▸ WHAT TO DO: Put the lines of the material into a numbered list, skipping blank lines, starting with the line that contains "Uncheck Cherry tomatoes" and ending with the line that contains "Action: (x=73, y=8)". Include both of those lines.

▸ EXCERPTED RECORDS:
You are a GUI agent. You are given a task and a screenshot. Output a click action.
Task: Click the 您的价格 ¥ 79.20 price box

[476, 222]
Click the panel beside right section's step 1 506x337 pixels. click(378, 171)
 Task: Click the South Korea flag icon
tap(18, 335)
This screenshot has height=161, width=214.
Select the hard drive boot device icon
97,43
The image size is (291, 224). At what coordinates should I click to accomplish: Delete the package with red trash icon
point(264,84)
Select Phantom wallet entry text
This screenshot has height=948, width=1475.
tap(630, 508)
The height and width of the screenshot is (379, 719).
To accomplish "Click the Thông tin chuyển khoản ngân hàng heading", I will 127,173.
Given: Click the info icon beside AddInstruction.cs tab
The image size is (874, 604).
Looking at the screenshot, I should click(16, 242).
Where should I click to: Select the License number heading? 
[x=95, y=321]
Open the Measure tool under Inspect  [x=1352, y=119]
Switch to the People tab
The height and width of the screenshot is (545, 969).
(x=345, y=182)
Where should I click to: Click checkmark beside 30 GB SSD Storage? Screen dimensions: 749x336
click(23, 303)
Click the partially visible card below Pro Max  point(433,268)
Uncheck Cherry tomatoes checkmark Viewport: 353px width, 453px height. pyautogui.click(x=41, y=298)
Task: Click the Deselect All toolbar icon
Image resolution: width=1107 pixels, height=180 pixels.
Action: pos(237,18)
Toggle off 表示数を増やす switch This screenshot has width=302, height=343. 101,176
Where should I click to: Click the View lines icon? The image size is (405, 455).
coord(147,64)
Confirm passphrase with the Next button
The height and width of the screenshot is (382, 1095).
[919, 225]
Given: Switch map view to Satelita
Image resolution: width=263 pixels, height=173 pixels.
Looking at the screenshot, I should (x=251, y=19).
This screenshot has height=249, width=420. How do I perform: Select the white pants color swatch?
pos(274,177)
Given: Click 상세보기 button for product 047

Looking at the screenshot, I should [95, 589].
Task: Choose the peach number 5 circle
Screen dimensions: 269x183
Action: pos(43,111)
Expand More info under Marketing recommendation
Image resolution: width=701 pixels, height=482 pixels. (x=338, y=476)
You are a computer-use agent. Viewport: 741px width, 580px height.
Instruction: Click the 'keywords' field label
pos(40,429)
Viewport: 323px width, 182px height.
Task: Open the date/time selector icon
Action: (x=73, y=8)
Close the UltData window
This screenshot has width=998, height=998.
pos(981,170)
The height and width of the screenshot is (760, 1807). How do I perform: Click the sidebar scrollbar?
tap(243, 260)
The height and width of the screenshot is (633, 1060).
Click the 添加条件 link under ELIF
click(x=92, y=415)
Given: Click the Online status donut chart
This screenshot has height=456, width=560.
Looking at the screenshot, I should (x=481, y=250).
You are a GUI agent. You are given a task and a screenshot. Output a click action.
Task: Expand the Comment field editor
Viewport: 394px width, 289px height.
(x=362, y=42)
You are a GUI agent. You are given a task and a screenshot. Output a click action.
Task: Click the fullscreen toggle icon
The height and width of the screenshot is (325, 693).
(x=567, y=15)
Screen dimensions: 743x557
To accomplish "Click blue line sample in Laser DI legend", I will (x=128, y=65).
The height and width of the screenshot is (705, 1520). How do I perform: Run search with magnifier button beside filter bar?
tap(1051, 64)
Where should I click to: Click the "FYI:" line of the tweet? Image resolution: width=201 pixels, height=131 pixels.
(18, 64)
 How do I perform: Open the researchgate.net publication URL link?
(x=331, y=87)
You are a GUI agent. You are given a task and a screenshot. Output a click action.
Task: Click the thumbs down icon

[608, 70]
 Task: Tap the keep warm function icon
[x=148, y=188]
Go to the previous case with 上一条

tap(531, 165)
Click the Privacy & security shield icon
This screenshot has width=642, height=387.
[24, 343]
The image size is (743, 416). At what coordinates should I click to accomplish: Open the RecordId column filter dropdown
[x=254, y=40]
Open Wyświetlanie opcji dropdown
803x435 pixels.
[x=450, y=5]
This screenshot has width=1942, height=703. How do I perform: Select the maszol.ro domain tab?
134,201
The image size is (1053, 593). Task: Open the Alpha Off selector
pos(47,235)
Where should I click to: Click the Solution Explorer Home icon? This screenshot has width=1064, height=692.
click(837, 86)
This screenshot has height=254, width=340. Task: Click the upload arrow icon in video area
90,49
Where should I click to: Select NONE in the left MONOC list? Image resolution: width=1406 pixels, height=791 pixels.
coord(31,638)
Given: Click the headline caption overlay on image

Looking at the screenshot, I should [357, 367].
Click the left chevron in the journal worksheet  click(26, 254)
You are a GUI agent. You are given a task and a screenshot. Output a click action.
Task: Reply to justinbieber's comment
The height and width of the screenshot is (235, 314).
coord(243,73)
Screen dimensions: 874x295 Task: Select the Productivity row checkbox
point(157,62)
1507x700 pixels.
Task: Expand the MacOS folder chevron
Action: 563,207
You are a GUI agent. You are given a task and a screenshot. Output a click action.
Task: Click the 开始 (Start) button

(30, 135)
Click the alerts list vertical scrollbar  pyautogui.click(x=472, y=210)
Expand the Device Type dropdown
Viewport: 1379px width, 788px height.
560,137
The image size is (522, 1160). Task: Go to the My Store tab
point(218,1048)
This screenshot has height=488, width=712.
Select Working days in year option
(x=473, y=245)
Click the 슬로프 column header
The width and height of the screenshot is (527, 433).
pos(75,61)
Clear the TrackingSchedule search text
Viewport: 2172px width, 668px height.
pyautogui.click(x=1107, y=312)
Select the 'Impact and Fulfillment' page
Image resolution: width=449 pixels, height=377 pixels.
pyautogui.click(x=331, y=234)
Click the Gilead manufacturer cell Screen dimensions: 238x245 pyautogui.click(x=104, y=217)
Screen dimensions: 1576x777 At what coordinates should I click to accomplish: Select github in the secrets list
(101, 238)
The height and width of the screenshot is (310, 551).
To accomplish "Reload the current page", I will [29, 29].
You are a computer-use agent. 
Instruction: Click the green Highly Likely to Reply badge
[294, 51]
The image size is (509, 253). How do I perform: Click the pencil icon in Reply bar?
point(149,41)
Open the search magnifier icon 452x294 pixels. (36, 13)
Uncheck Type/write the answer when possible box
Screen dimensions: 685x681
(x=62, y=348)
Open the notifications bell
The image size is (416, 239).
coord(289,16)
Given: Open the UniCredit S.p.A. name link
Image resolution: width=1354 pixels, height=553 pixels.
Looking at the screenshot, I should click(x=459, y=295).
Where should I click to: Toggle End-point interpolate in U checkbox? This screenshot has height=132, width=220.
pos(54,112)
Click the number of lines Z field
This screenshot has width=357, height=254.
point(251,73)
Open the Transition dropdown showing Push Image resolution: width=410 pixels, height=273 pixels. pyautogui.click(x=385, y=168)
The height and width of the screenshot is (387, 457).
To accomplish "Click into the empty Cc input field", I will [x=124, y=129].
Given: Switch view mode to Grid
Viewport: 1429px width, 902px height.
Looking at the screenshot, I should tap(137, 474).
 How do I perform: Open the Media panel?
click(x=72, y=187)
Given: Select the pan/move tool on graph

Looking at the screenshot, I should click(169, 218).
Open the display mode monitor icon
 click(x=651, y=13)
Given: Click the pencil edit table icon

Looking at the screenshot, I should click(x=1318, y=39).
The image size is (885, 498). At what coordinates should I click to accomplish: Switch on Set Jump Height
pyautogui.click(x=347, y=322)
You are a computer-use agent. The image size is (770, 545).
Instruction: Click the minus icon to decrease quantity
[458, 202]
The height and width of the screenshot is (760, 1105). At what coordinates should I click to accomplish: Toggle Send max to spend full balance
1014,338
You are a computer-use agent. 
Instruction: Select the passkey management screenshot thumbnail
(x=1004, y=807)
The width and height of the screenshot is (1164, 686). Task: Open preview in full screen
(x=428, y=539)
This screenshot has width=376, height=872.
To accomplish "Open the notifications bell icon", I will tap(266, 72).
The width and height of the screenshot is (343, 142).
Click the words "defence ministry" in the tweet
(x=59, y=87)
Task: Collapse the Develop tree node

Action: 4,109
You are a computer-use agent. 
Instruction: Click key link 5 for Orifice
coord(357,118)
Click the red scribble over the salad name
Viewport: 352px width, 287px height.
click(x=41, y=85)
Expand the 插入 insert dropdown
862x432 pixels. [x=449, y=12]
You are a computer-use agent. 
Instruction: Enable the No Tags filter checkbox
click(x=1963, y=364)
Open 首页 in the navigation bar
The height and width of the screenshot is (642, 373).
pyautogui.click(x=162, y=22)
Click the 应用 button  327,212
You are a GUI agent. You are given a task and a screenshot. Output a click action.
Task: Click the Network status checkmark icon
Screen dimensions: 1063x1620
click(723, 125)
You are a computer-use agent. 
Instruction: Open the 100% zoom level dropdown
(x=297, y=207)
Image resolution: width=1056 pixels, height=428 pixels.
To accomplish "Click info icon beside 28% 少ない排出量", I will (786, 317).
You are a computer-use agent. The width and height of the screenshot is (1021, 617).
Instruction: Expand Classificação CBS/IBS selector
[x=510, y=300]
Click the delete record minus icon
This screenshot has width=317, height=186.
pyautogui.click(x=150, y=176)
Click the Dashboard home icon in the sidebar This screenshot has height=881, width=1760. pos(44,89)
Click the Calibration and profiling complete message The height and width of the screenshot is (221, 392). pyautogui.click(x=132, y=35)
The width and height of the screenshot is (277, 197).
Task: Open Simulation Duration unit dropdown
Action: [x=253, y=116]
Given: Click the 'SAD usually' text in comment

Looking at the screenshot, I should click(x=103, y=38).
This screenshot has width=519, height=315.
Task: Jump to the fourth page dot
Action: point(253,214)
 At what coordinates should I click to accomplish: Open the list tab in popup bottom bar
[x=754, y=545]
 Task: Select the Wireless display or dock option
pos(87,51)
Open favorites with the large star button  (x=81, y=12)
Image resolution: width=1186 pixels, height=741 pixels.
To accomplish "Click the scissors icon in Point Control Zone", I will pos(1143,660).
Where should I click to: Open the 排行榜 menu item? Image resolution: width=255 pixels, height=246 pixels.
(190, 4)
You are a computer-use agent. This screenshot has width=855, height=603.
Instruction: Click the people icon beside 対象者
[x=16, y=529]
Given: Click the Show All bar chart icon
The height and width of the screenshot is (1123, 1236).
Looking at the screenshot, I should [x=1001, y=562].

▸ TASK RESULT:
1. Uncheck Cherry tomatoes checkmark Viewport: 353px width, 453px height. pyautogui.click(x=41, y=298)
2. Task: Click the Deselect All toolbar icon
3. Image resolution: width=1107 pixels, height=180 pixels.
4. Action: pos(237,18)
5. Toggle off 表示数を増やす switch This screenshot has width=302, height=343. 101,176
6. Where should I click to: Click the View lines icon? The image size is (405, 455).
7. coord(147,64)
8. Confirm passphrase with the Next button
9. The height and width of the screenshot is (382, 1095).
10. [919, 225]
11. Given: Switch map view to Satelita
12. Image resolution: width=263 pixels, height=173 pixels.
13. Looking at the screenshot, I should (x=251, y=19).
14. This screenshot has height=249, width=420. How do I perform: Select the white pants color swatch?
15. pos(274,177)
16. Given: Click 상세보기 button for product 047
17. Looking at the screenshot, I should [95, 589].
18. Task: Choose the peach number 5 circle
19. Screen dimensions: 269x183
20. Action: pos(43,111)
21. Expand More info under Marketing recommendation
22. Image resolution: width=701 pixels, height=482 pixels. (x=338, y=476)
23. You are a computer-use agent. Viewport: 741px width, 580px height.
24. Instruction: Click the 'keywords' field label
25. pos(40,429)
26. Viewport: 323px width, 182px height.
27. Task: Open the date/time selector icon
28. Action: (x=73, y=8)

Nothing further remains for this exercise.